Stored data entries:
--

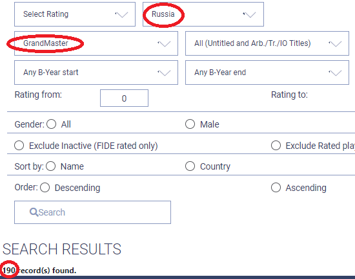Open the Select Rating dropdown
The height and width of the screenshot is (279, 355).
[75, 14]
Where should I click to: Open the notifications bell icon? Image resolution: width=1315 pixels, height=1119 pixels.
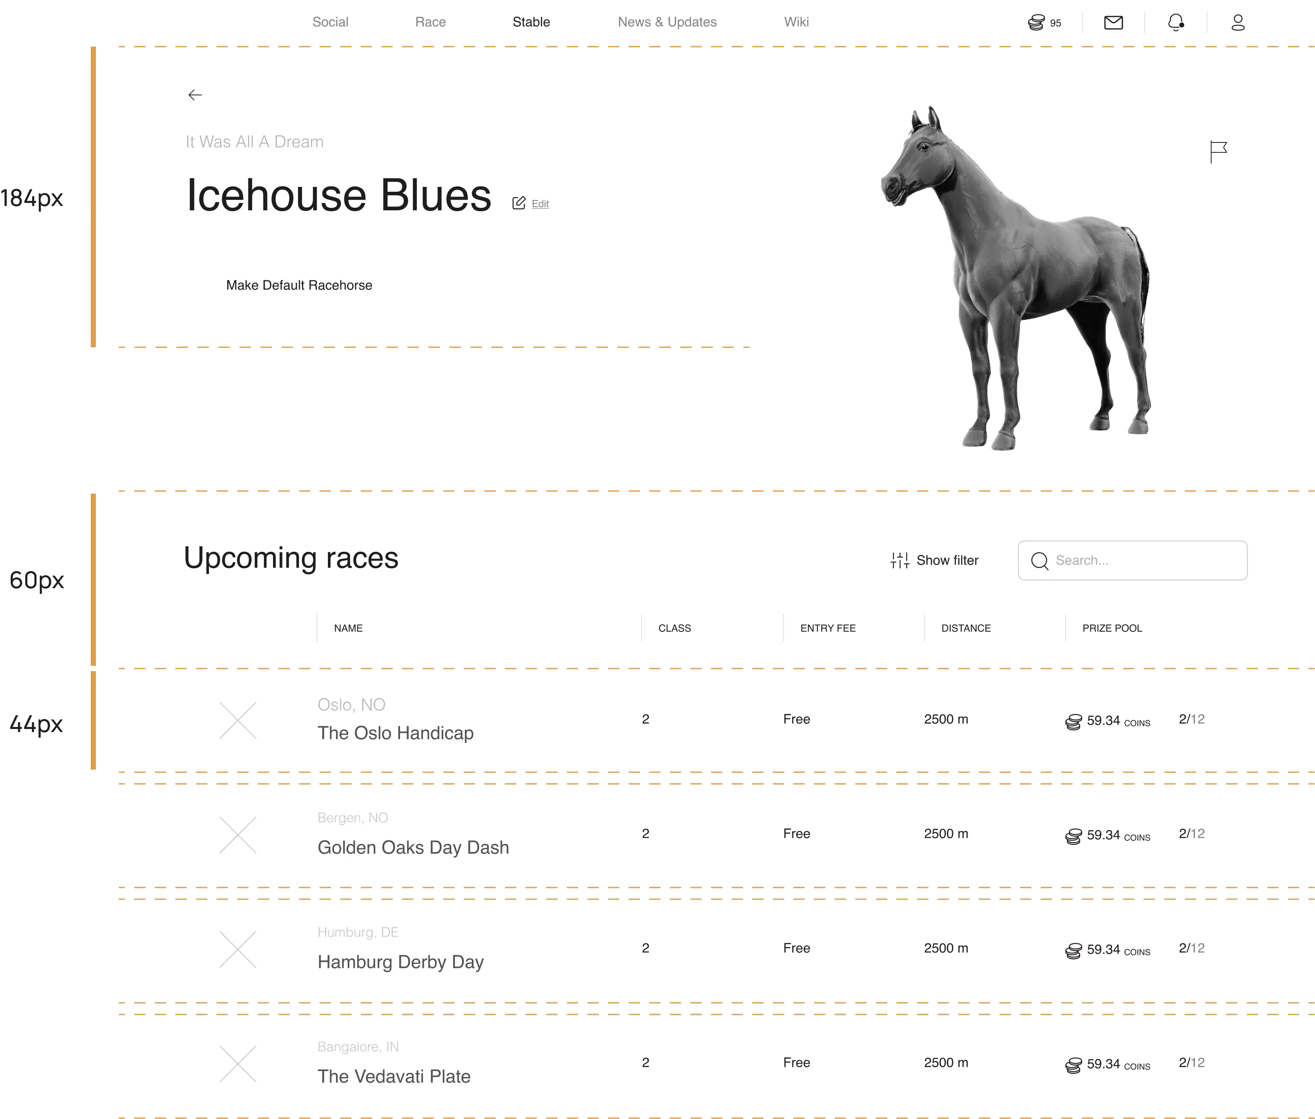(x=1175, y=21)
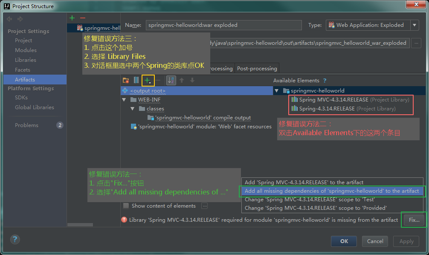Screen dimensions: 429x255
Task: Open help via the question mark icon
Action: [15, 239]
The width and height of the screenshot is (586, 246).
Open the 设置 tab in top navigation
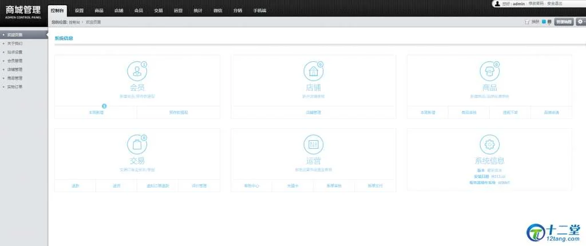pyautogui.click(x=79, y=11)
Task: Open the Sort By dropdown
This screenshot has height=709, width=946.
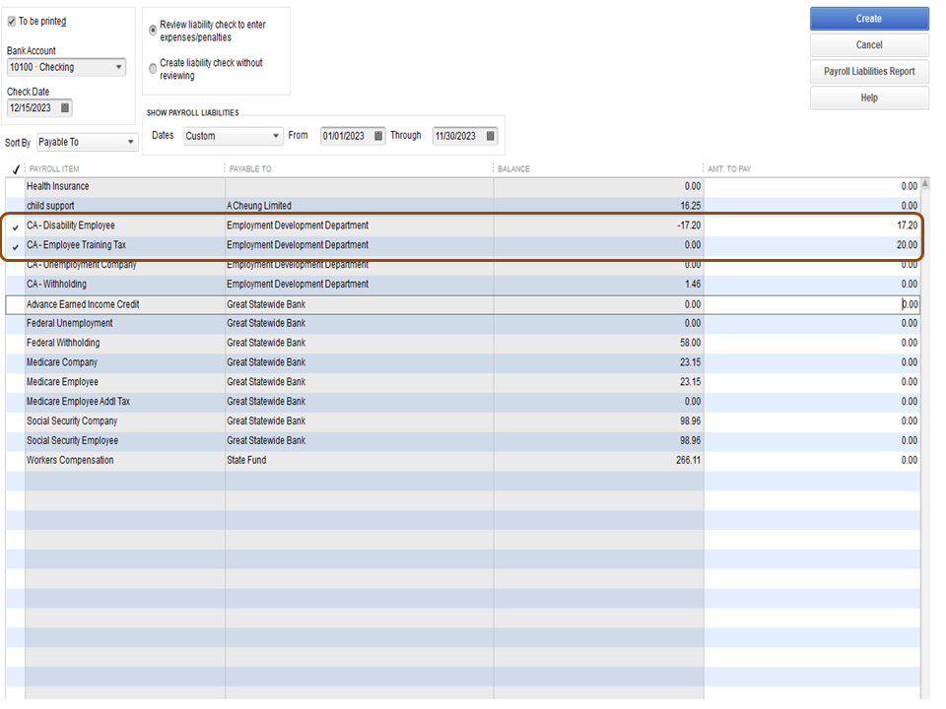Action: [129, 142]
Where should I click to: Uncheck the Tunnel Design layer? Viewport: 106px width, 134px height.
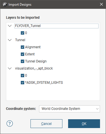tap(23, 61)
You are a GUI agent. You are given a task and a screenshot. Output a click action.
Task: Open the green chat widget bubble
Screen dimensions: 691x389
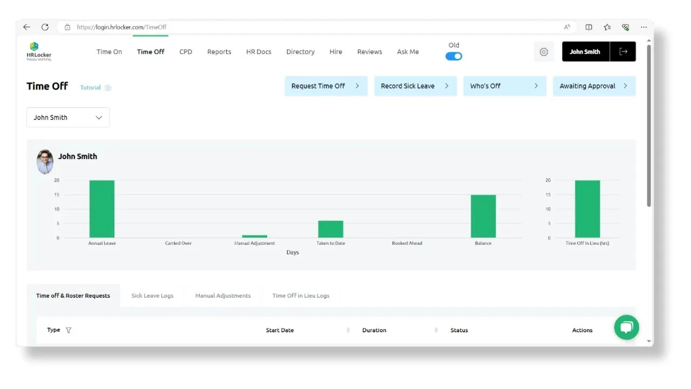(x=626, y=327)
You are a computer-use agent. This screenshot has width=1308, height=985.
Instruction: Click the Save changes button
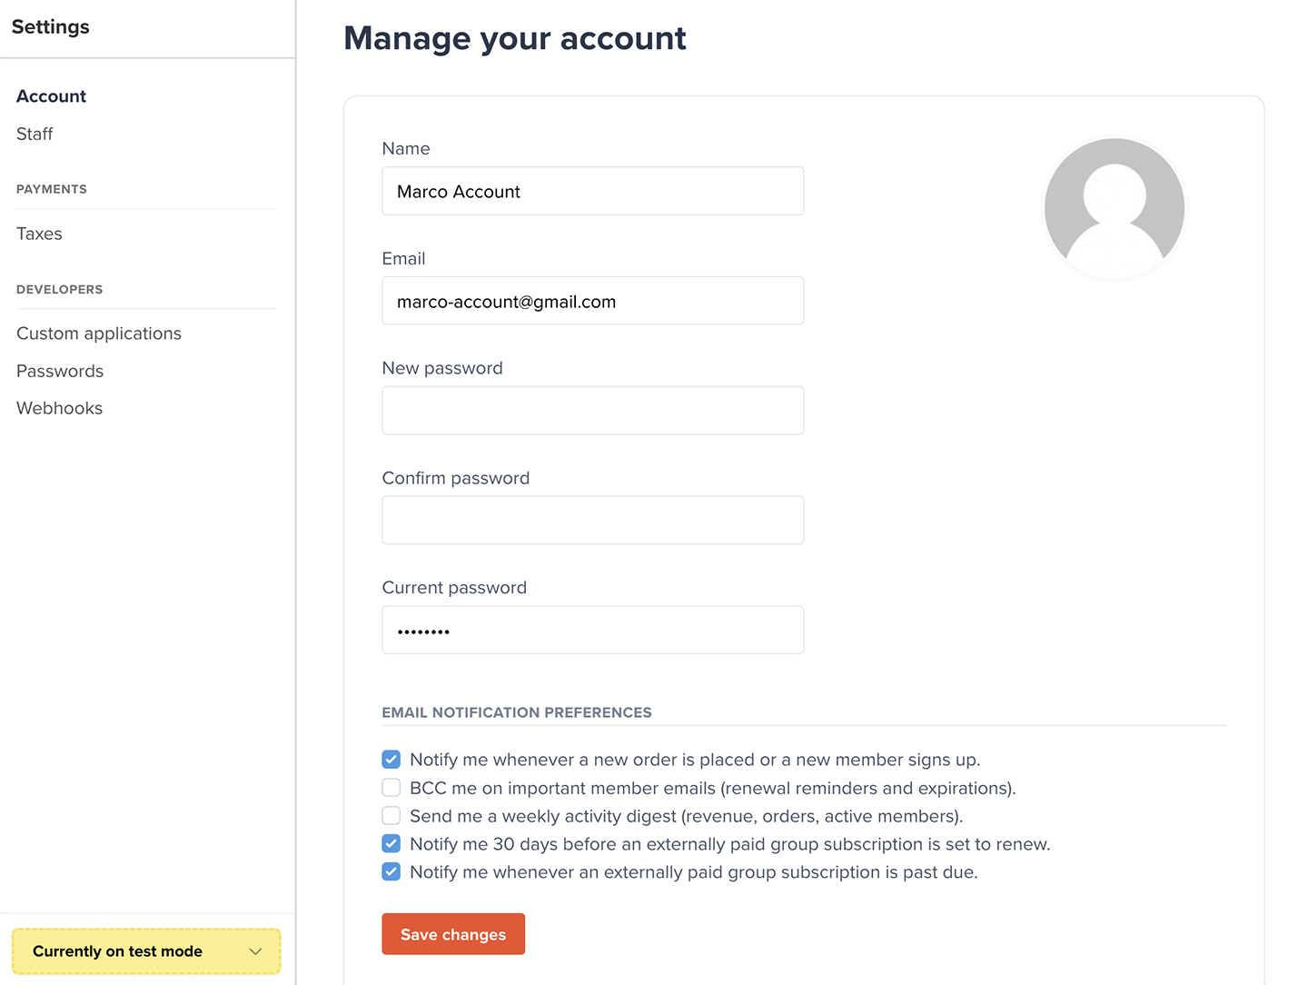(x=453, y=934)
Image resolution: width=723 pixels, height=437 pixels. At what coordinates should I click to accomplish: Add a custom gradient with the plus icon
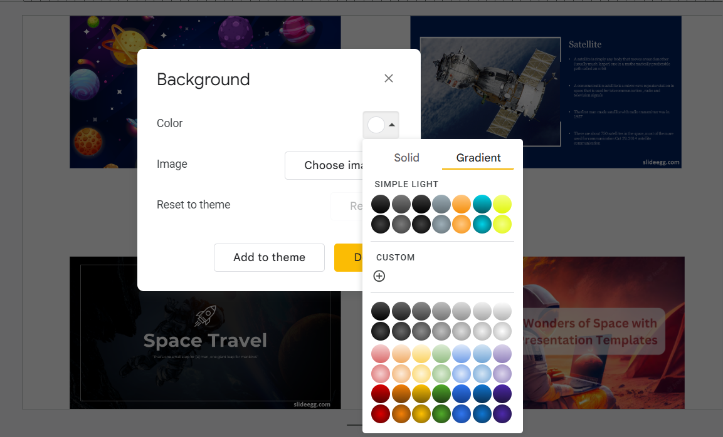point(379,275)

--

- _About this exercise_: Give back exactly the lines from the line with "Instruction: Click the Save changes button" through the end of the records, both included; keep all pictures out.

- _Answer space_:
Instruction: Click the Save changes button
(x=453, y=934)
Image resolution: width=723 pixels, height=437 pixels. At what coordinates should I click to accomplish: Add a custom gradient with the plus icon
point(379,275)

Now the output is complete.